A pandemia ainda não passou. Informações falsas, chamadas de fake news, ainda existirão aos milhares, milhões e elas também vêm gerando mortes. Morre velho rico, velha pobre, velho negro, velha branca. Enfim, injustamente essas pessoas são confundidas pela solução fácil e barata de um medicamento A ou polivitamínico B.

O apelo aqui é para um plano estratégico para que as pessoas idosas sejam mais bem direcionadas para as informações certas, que contribuam para o bem geral da nação e não apenas para agradar um partido ou um grupo de políticos.

Desinformações vêm aumentando as desigualdades sociais e as injustas, desnecessárias e evitáveis mortes de pessoas pobres ou velhas. São mortes causadas pelo vírus ou pela falta de alimentos saudáveis, pela solidão e até pelo sentimento de estar atrapalhando os mais jovens ou os mais ricos.

São muitas formas de elaborar as desinformações, segundo Wardle e Derakhshan:

  • Conteúdo enganoso;
  • Sátira ou paródia;
  • Conteúdo fabricado;
  • Conteúdo impostor;
  • Conteúdo manipulado;
  • Conteúdo falso;
  • Conexão falsa.

A informação, por outro lado, ganha relevância quando há fatos que permitem sua validação. Diversos países, como Israel, vêm mostrando que a aplicação da vacina vai dar certo, que salvará muitas vidas e reduzirá os sofrimentos de familiares e amigos.

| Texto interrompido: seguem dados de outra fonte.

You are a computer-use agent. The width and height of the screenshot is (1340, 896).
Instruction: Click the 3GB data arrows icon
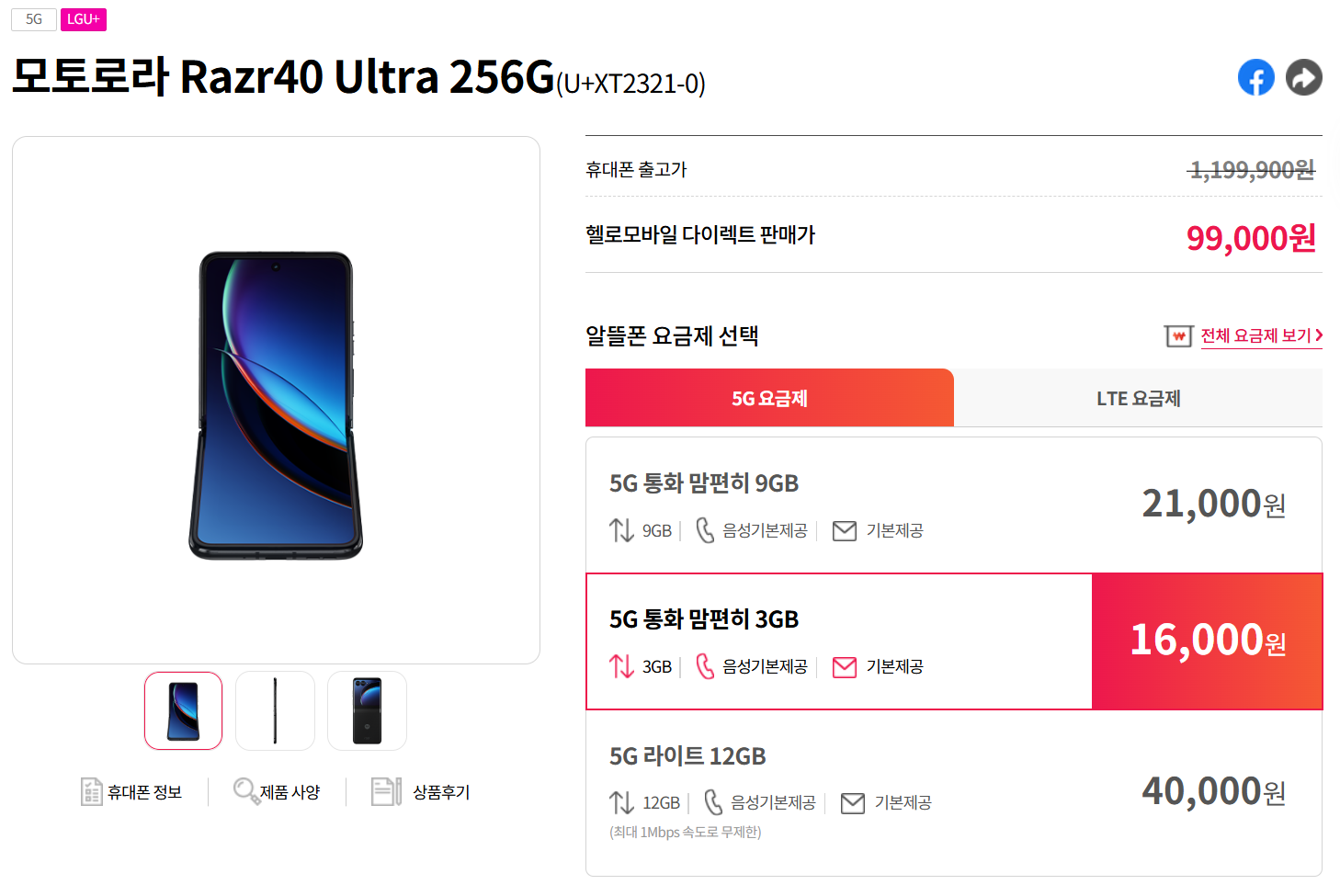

Os efeitos benéficos na saúde pública deles já são percebidos. Aqui no Brasil, a cidade de Araraquara (SP) precisou fazer um lockdown e viu os casos e óbitos reduzirem em poucos dias. Ainda assim, muitas pessoas não querem ver ou acreditar nesses fatos.

Não serão somente os hospitais que nos salvarão. Sabemos que isso tudo sempre foi mais que uma "gripezinha". Passou da hora de explicarmos adequadamente a quem ainda não entendeu o fenômeno pandemia, que já matou muita gente.

Essa prática da desinfodemia parece estar dentro de um plano político de desunião, de imposição de barreiras para a construção de uma nação unida para o enfrentamento à covid-19, já que muitas vezes os vazamentos de desinformações são propositais, com hora marcada para "subir" em alguma rede social ou grupo de WhatsApp.

As informações corretas também podem salvar vidas e evitar o sofrimento de muitas famílias e de pessoas idosas.

Desde o começo da pandemia, não conseguimos criar espaços e contratar profissionais da informática para atuarem nas regiões mais pobres do país para ajudar as pessoas, e não apenas as idosas e idosos, no acesso adequado para a obtenção do auxílio emergencial, para a busca de melhores preços de produtos e alimentos, para o acesso aos boletins epidemiológicos dos casos de covid-19 na região onde residem ou até para baixar aquela música preferida ou a oração que acalenta e até para fazer a chamada de vídeo com aquela pessoa querida, mas que está distante ou sem possibilidade de visitá-lo.

Nossas leituras precisam ter um olhar crítico e que não aceita qualquer (des)informação. Não basta ler o título, ou meio texto ou ver um vídeo suspeito. É preciso ler o que precisar, aprimorar sempre o senso crítico e buscar o empoderamento da sua saúde e de seu grupo social.

Aproveitando: as fontes bibliográficas que utilizei para esta coluna estão aqui:

POSETTI, J.; BONTCHEVA;, K. Desinfodemia: Decifrar a desinformação sobre a COVID-19. Disponível em: unesdoc.unesco.org/ark:/48223/pf0000374416_por/PDF/374416por.pdf.multi>. Acesso em: 11 mar. 2021.
SEADE. Coronavírus - Dados Completos do estado de São Paulo. Disponível em: www.seade.gov.br/coronavirus/>. Acesso em: 12 mar. 2021.

ZATTAR, M. Competência em Informação e Desinfodemia no contexto da pandemia de Covid-19. Liinc em Revista, v. 16, n. 2, p. e5391, 11 dez. 2020.
WARDLE, C.; DERAKHSHAN, H. Information Disorder: Toward an interdisciplinary framework for research and policymaking | Shorenstein Center. Disponível em: shorensteincenter.org/information-disorder-framework-for-research-and-policymaking/>. Acesso em: 11 mar. 2021.